Manque(s) : à ne pas manquer !

Aux portes du quartier Saint-Jean-Baptiste, les feuilles tombent sur les installations du spectacle déambulatoire « Manques (s ) » présenté par Théâtre Escarpé jusqu’au 26 septembre. Tous les soirs, de 20 heures à 21 heures, un guide accompagne par petits groupes ceux pour qui l’art fait défaut depuis les derniers mois.

Par Laurent Roy-Lacaille, journaliste collaborateur aux arts

Avec ou sans masque, mais, certainement distancé, c’est en voiture, dans une cage d’escalier, sur votre divan et suspendu au bout d’un fil, que quatre stations explorent en sons et en couleurs un univers creusé. La mise en scène résiliente et réinventée de Samantha Clavet donne ainsi un coup d’envoi chaleureux à la demi-saison alternative de Premier Acte.

Ce qui finit par manquer, quand nous nous sommes éloignés des autres pour un tête-à-tête en solitaire, peut être difficile à retrouver.
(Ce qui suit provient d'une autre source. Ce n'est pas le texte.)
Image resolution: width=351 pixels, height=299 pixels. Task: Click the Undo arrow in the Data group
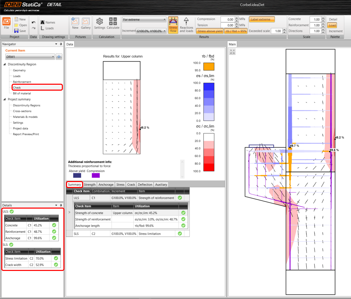click(x=33, y=23)
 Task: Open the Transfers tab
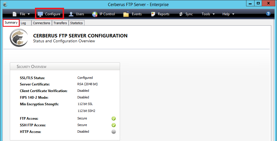point(60,23)

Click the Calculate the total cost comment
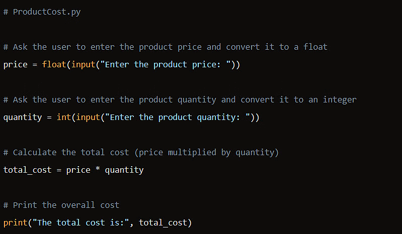(141, 153)
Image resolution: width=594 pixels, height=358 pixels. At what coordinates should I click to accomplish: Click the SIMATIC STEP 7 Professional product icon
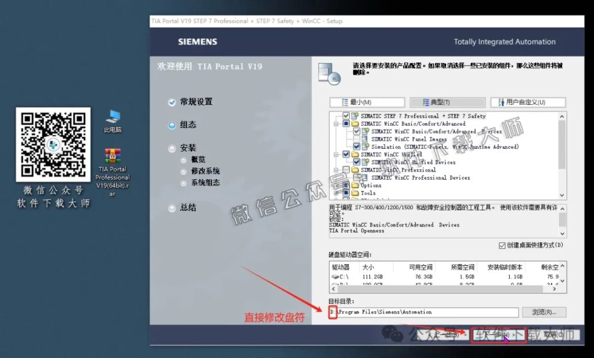354,115
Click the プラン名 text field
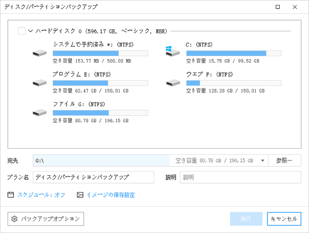 click(93, 177)
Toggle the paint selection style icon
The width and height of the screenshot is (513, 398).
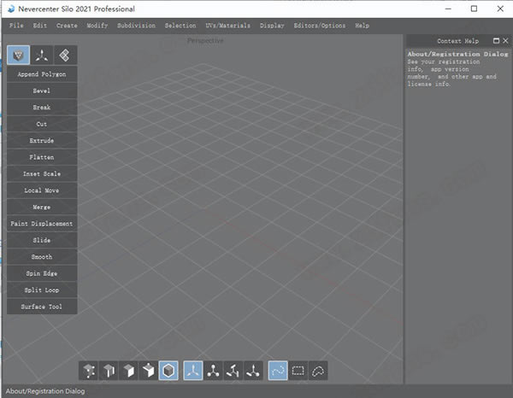pyautogui.click(x=277, y=371)
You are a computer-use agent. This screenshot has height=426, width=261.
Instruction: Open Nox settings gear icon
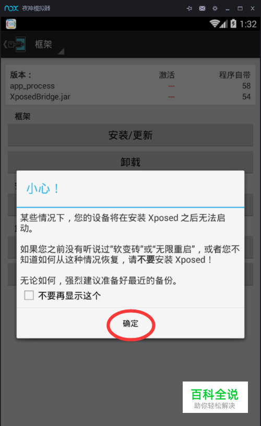click(x=215, y=8)
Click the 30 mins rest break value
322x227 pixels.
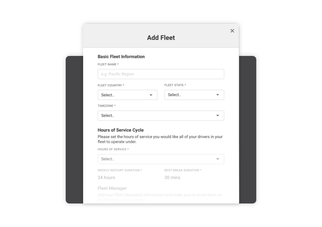click(x=172, y=178)
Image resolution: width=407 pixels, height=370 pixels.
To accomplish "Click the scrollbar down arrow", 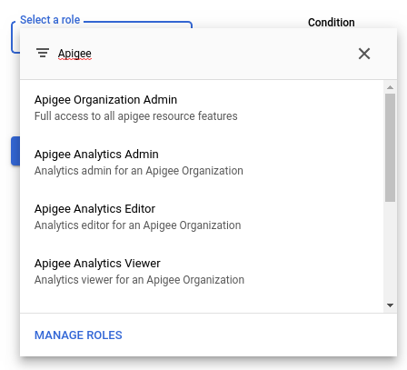I will pyautogui.click(x=390, y=305).
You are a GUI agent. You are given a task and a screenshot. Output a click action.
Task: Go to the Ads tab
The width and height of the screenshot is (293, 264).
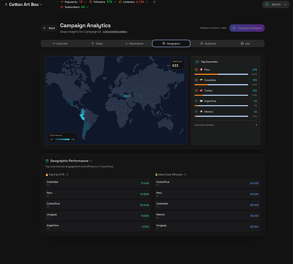tap(245, 44)

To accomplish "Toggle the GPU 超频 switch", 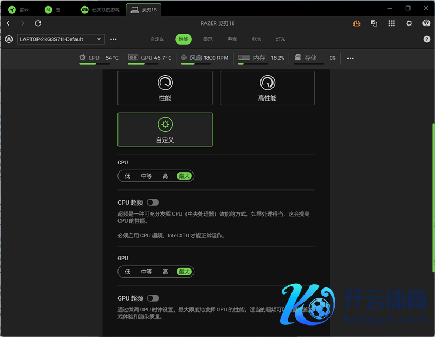I will pyautogui.click(x=153, y=298).
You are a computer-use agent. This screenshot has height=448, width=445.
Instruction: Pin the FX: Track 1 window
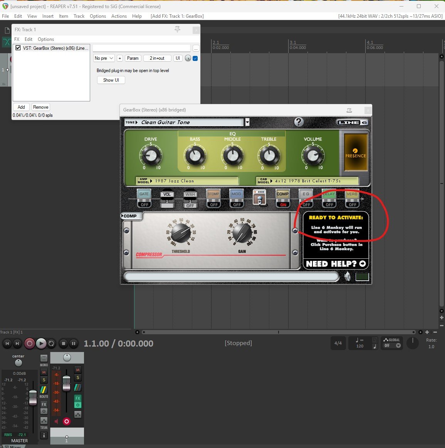(177, 30)
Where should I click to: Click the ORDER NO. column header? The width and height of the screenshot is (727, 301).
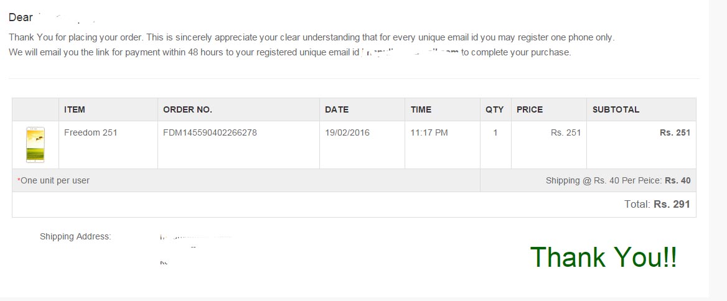click(x=187, y=109)
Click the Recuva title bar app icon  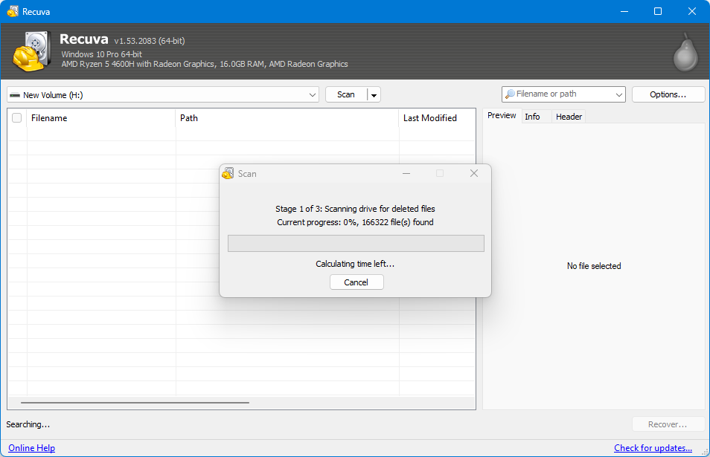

La fonction sociale du théâtre est plus que jamais flagrante dans cette œuvre nouvelle. Un retour pour faire le point et se récupérer, se ramasser pour se recoller, quand on s’est échappé parterre, c’est essentiel. Manque(s) permet de se ressaisir. Le spectateur y est un observateur de sa propre histoire qu’il ne s’est pas encore racontée. Il voyage dans des moments autonomes qui cautérisent l’anxiété entre chaque déplacement. L’avant et l’après-pandémie ne sont pas représentés tel qu’ils l’auraient été dans nos souvenirs, mais par une distanciation esthétique, c’est un nouveau souvenir vient s’y glisser à leur place. Prendre conscience de son existence et de sa réalité intrinsèque politise jusqu’à la désaliénation de l’individu.

Un affamé, une mère monoparentale, un toqué, une endeuillée, un barbu de sofa ou un homme affaire en mode yoga : c’est une rencontre improbable qui est pourtant là, à chaque instant au cœur de l’éclectique urbanité dans laquelle on grouille. Manque (s) nous amène à réfléchir sur l’importance de l’art et la place qu’il entretient désormais dans notre société distancée. Ce que le dramaturge allemand Bertolt Brecht entend par « l’art de l’explication » dans « Petit Organon pour le théâtre » est mis en scène avec brio dans notre réalité québécoise. Un bravo à toute l’équipe de création et à la ville de Québec pour nous laisser enfin vivre l’art!

Les départs se font aux quinze minutes dans le stationnement en face du parc Lockwell. La réservation peut se faire sur place ou en ligne ici. Une contribution de vingt dollars est suggérée. Des breuvages non alcoolisés sont en vente sur place. Le spectacle est aussi disponible en baladodiffusion.